— Start of Records provided —
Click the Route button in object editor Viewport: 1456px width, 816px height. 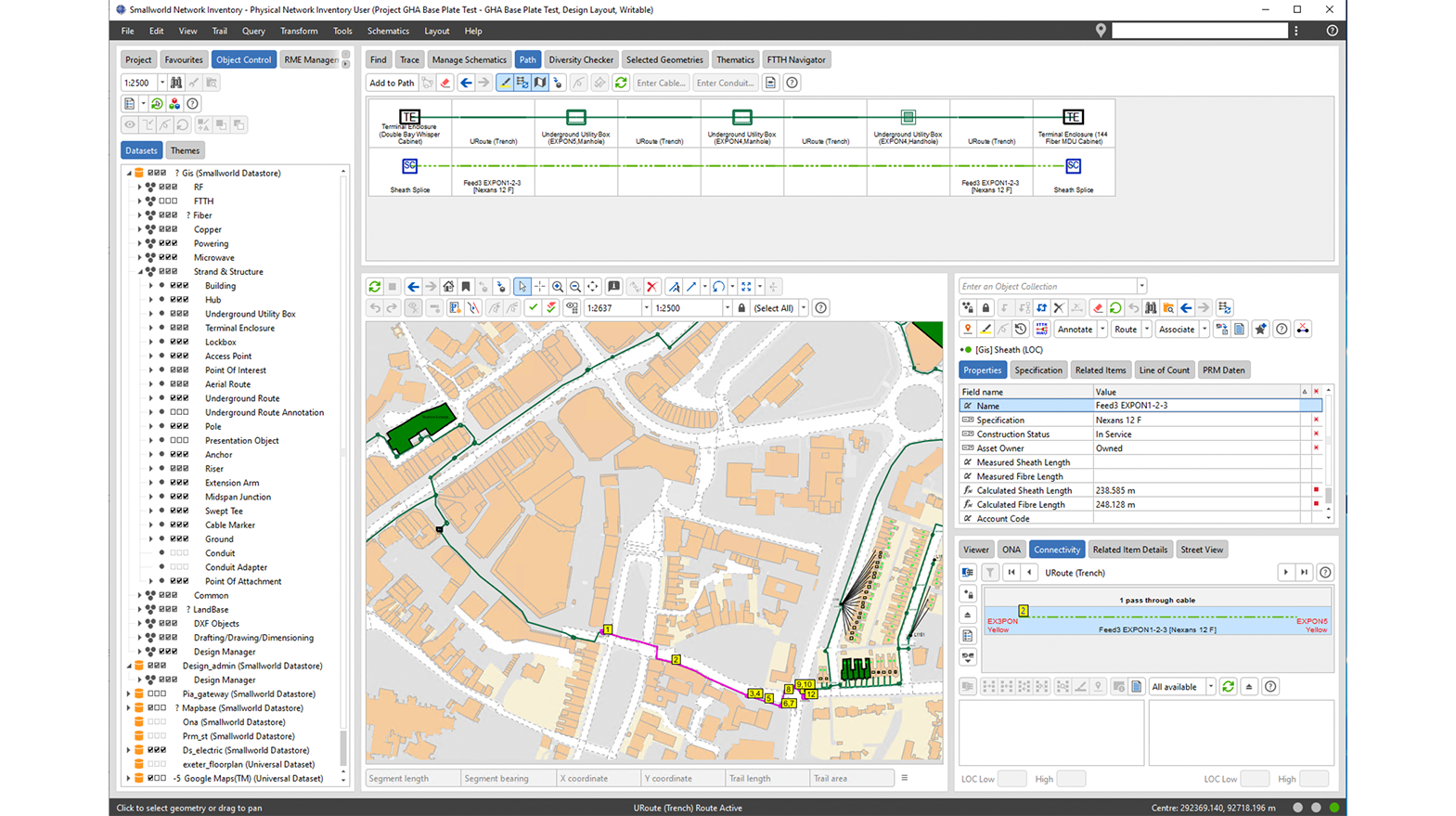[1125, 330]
— End of Records provided —
— Start of Records provided —
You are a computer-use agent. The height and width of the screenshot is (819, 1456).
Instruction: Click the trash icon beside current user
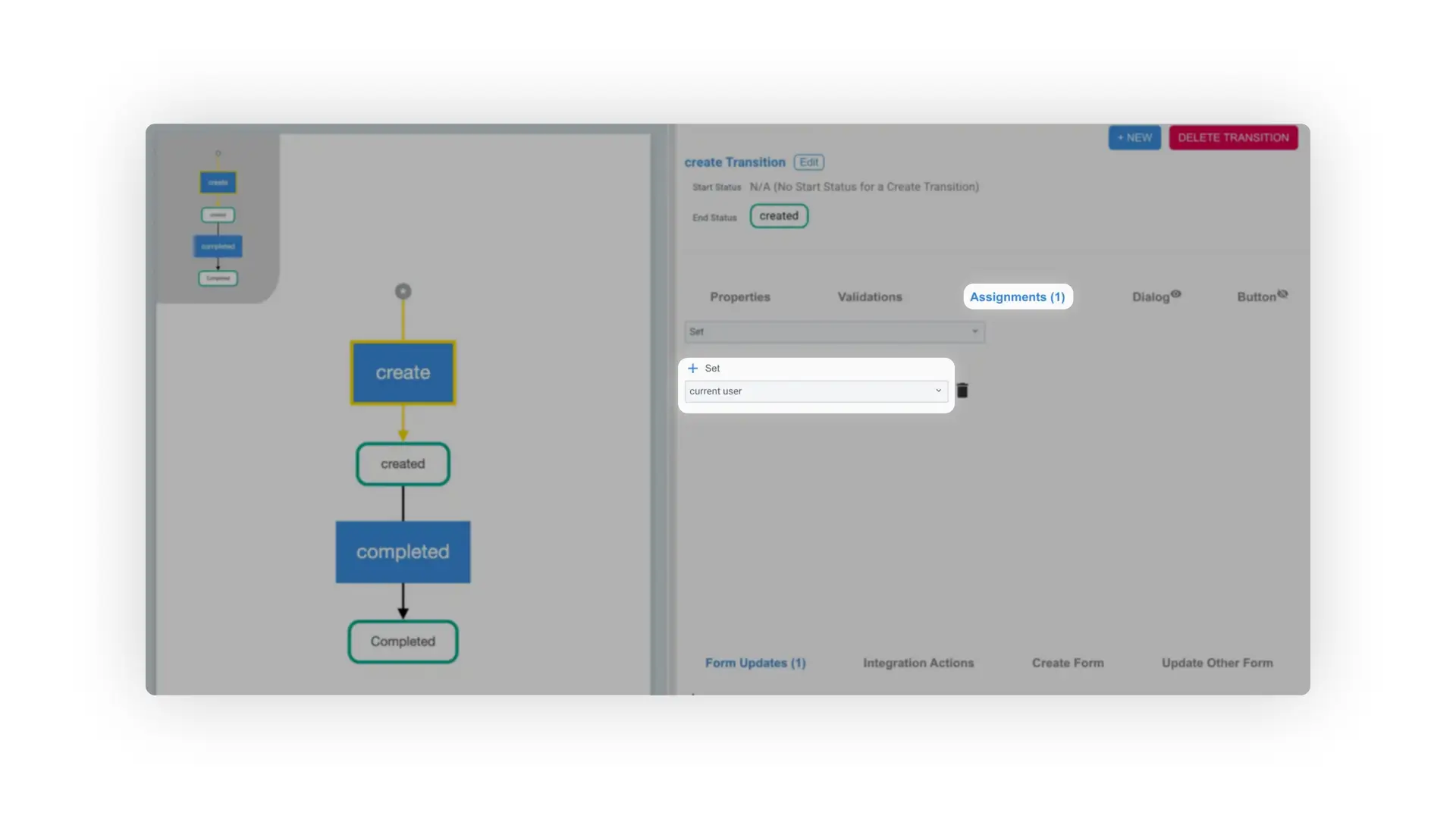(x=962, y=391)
— End of Records provided —
— Start of Records provided —
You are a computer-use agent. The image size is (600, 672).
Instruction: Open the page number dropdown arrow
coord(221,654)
— End of Records provided —
• Stated goal: Format the lines of the records from the one containing "You are a computer-use agent. The image" through the one containing "coord(221,654)", both included, as a JSON list of strings, one per line, leaving out any blank lines.

• Result:
[
  "You are a computer-use agent. The image size is (600, 672).",
  "Instruction: Open the page number dropdown arrow",
  "coord(221,654)"
]